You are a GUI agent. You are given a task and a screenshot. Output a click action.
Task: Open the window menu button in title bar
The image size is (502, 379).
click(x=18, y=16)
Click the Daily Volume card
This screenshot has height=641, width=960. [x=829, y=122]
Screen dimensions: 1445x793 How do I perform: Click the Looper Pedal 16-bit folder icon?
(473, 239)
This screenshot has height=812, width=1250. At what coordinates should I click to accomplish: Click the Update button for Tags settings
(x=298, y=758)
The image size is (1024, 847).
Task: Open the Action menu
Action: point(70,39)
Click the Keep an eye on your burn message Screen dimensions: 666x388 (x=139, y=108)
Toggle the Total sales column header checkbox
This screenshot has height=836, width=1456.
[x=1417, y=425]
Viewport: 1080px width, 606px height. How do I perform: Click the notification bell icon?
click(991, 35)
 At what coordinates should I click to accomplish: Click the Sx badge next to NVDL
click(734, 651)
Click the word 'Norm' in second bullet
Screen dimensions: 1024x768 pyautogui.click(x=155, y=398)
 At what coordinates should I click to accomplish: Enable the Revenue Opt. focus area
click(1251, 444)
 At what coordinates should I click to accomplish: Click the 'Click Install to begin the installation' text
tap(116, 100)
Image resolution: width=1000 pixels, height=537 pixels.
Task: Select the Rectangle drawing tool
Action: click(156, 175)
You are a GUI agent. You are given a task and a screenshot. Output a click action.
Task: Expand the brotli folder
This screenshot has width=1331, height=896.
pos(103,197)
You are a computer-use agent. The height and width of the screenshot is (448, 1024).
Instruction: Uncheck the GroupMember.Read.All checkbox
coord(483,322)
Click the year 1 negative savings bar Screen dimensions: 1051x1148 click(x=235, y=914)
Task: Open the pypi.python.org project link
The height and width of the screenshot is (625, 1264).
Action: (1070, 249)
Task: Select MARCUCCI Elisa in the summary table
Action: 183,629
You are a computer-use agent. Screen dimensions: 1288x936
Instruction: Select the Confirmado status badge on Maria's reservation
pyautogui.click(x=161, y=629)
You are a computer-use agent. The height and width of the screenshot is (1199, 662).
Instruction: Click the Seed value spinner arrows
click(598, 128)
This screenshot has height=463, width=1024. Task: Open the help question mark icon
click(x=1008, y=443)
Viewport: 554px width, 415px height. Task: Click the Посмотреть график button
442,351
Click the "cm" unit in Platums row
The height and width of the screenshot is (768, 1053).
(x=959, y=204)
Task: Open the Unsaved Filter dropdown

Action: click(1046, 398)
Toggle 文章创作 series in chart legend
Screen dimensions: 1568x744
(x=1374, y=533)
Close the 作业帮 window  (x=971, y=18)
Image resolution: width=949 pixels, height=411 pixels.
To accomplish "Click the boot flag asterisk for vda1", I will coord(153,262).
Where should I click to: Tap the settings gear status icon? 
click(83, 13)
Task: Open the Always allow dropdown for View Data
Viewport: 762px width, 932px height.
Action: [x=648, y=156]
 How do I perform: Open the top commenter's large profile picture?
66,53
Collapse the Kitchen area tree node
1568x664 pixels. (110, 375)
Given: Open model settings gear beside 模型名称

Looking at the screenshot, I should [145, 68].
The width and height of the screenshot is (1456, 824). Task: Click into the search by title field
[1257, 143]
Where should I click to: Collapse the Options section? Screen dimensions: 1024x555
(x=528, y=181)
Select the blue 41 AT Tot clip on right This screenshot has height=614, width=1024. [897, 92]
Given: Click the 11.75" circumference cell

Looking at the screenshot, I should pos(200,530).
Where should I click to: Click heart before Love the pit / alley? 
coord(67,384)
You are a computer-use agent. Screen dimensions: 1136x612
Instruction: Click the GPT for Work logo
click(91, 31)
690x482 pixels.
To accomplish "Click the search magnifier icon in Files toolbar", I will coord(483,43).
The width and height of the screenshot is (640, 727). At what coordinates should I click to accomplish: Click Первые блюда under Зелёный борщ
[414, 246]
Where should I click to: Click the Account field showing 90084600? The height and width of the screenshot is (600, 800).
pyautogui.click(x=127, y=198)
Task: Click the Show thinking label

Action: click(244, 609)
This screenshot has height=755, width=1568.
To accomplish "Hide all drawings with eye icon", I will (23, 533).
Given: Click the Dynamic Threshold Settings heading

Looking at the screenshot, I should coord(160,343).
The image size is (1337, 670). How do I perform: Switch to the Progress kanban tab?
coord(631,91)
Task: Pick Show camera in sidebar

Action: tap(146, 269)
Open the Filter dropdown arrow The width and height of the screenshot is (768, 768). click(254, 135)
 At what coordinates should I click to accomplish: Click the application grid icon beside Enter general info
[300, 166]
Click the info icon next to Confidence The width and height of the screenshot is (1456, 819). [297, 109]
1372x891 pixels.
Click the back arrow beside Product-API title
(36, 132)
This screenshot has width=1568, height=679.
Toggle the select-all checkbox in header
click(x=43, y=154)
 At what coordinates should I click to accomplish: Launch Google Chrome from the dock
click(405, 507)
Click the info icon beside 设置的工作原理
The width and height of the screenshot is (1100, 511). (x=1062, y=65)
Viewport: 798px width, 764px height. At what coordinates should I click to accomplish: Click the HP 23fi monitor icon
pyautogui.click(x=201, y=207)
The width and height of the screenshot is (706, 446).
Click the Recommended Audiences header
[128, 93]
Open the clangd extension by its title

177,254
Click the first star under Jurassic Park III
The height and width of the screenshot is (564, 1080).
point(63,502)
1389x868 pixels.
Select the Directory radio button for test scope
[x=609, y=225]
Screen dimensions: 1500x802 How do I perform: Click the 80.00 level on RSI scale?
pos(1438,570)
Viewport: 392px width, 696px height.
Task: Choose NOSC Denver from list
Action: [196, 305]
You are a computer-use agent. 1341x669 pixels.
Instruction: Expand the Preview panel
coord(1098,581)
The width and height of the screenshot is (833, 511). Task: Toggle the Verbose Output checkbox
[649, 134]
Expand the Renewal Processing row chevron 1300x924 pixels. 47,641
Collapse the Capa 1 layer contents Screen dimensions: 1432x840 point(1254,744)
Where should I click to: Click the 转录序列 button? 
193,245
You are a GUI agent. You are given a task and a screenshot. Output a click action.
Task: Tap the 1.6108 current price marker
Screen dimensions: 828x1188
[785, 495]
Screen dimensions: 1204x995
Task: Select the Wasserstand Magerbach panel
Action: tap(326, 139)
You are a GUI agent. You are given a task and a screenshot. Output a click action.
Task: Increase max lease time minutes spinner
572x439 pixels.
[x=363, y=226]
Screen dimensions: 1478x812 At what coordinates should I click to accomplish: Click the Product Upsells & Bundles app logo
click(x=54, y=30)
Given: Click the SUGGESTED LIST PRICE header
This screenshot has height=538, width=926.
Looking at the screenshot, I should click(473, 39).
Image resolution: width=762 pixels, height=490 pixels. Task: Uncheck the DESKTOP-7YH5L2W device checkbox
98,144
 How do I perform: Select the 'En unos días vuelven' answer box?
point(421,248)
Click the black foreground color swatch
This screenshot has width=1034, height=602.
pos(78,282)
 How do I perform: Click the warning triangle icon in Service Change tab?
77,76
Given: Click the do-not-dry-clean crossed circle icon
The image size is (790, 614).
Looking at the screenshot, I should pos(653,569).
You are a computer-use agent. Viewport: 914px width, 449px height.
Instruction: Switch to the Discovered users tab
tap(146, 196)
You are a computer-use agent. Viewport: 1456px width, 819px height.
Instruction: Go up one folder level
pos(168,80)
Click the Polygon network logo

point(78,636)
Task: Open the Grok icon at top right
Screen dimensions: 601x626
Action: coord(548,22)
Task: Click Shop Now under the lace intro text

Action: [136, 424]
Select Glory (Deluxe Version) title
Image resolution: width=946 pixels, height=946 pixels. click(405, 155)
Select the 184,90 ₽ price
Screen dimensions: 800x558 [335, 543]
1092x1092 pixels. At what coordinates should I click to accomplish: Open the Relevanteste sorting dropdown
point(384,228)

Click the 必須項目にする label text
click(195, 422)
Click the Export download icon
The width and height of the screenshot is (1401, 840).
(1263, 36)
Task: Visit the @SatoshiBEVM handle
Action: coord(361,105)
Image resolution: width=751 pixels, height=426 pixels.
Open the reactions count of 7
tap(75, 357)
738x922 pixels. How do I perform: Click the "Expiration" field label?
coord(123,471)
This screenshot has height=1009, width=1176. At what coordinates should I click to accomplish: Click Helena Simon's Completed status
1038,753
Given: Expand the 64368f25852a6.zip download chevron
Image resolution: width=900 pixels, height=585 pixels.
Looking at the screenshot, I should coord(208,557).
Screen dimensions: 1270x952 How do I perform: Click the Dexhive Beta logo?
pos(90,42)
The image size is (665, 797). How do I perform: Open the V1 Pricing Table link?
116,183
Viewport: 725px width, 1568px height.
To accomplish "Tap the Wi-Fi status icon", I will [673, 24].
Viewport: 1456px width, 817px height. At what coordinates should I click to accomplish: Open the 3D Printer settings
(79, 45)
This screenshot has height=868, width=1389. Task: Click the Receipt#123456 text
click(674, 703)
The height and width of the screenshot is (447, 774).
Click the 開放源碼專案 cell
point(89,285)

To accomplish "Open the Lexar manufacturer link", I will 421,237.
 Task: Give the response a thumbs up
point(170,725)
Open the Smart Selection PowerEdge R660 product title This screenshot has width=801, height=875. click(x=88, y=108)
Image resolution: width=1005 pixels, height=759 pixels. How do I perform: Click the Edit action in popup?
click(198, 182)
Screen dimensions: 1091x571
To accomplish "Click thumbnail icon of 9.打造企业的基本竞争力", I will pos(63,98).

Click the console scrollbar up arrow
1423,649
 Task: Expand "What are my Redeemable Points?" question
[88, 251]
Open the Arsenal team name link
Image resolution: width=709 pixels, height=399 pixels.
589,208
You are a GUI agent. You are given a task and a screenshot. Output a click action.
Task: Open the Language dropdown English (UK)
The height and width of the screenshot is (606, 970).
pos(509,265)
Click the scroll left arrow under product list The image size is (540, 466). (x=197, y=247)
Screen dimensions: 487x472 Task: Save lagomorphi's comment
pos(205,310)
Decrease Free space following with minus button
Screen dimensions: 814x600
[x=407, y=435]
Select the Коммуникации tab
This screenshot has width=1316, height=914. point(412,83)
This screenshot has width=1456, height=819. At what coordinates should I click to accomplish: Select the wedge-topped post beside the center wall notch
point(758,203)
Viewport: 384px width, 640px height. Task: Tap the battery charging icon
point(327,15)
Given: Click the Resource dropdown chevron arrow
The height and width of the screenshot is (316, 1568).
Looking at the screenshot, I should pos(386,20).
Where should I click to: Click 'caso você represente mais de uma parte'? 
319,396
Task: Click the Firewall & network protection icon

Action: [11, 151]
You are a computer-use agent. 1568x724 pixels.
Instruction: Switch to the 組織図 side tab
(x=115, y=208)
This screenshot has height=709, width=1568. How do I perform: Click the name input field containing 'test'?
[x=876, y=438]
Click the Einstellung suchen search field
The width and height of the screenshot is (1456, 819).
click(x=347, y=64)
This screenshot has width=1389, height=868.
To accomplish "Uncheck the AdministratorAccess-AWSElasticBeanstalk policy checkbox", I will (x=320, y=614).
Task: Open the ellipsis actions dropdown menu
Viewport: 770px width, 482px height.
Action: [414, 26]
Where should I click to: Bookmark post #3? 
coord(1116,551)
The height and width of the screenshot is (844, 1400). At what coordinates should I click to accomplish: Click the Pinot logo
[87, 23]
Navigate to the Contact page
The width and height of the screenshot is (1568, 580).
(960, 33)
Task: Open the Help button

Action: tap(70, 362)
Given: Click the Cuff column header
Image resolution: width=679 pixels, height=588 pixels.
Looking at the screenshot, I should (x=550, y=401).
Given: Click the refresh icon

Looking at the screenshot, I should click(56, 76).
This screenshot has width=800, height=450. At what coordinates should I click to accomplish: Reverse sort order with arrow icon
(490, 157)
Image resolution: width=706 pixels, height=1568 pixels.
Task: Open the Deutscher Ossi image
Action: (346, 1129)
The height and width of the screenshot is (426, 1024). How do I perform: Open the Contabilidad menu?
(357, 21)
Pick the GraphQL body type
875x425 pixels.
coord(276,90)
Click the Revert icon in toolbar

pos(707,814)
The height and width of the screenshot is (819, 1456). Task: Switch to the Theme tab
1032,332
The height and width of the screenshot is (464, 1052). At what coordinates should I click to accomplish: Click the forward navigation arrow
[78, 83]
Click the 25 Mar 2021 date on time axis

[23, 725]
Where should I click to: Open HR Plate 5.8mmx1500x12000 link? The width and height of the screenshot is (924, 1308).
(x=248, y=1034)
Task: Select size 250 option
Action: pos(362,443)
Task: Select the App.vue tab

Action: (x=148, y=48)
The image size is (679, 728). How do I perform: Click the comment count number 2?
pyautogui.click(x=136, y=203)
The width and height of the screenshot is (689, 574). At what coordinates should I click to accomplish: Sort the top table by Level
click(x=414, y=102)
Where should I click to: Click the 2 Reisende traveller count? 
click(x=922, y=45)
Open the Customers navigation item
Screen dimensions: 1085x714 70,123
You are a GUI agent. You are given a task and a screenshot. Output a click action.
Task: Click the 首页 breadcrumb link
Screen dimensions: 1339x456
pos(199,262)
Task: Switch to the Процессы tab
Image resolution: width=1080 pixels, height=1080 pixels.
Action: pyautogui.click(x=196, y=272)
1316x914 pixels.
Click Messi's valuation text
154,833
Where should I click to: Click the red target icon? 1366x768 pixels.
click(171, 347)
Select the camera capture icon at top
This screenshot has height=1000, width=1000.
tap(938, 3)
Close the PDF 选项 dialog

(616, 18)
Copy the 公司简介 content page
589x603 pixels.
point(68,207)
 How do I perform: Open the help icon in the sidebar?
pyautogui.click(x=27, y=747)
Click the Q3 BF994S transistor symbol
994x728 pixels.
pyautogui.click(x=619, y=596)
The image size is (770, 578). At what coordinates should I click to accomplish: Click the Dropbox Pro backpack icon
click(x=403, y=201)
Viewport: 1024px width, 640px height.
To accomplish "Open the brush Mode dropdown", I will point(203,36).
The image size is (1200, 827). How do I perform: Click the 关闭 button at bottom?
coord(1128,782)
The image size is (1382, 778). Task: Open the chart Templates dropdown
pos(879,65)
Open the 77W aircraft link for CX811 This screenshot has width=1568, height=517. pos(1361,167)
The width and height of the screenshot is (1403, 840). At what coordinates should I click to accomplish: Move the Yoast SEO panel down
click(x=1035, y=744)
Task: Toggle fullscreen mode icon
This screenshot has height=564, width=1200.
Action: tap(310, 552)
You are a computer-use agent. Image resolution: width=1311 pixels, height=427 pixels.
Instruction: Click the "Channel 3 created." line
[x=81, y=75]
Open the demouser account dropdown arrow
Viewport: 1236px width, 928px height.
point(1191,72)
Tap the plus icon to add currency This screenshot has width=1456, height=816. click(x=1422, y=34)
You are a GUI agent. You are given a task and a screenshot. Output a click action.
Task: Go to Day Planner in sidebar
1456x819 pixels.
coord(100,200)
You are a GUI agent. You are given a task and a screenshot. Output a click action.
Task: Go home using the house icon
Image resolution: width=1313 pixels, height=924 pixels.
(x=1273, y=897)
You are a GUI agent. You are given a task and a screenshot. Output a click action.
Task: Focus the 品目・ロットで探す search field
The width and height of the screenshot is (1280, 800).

-----

▸ **Written task**
Reproduce the items verbatim, from their first line through the line containing "Screen dimensions: 1024x768", including that line.

▸ **Full answer**
You are a GUI agent. You are given a task and a screenshot. Output a click action.
Task: Open the window menu button in title bar
The image size is (502, 379).
click(x=18, y=16)
Click the Daily Volume card
This screenshot has height=641, width=960. [x=829, y=122]
Screen dimensions: 1445x793 How do I perform: Click the Looper Pedal 16-bit folder icon?
(473, 239)
This screenshot has height=812, width=1250. At what coordinates should I click to accomplish: Click the Update button for Tags settings
(x=298, y=758)
The image size is (1024, 847).
Task: Open the Action menu
Action: point(70,39)
Click the Keep an eye on your burn message Screen dimensions: 666x388 (x=139, y=108)
Toggle the Total sales column header checkbox
This screenshot has height=836, width=1456.
[x=1417, y=425]
Viewport: 1080px width, 606px height. How do I perform: Click the notification bell icon?
click(991, 35)
 At what coordinates should I click to accomplish: Click the Sx badge next to NVDL
click(734, 651)
Click the word 'Norm' in second bullet
Screen dimensions: 1024x768 pyautogui.click(x=155, y=398)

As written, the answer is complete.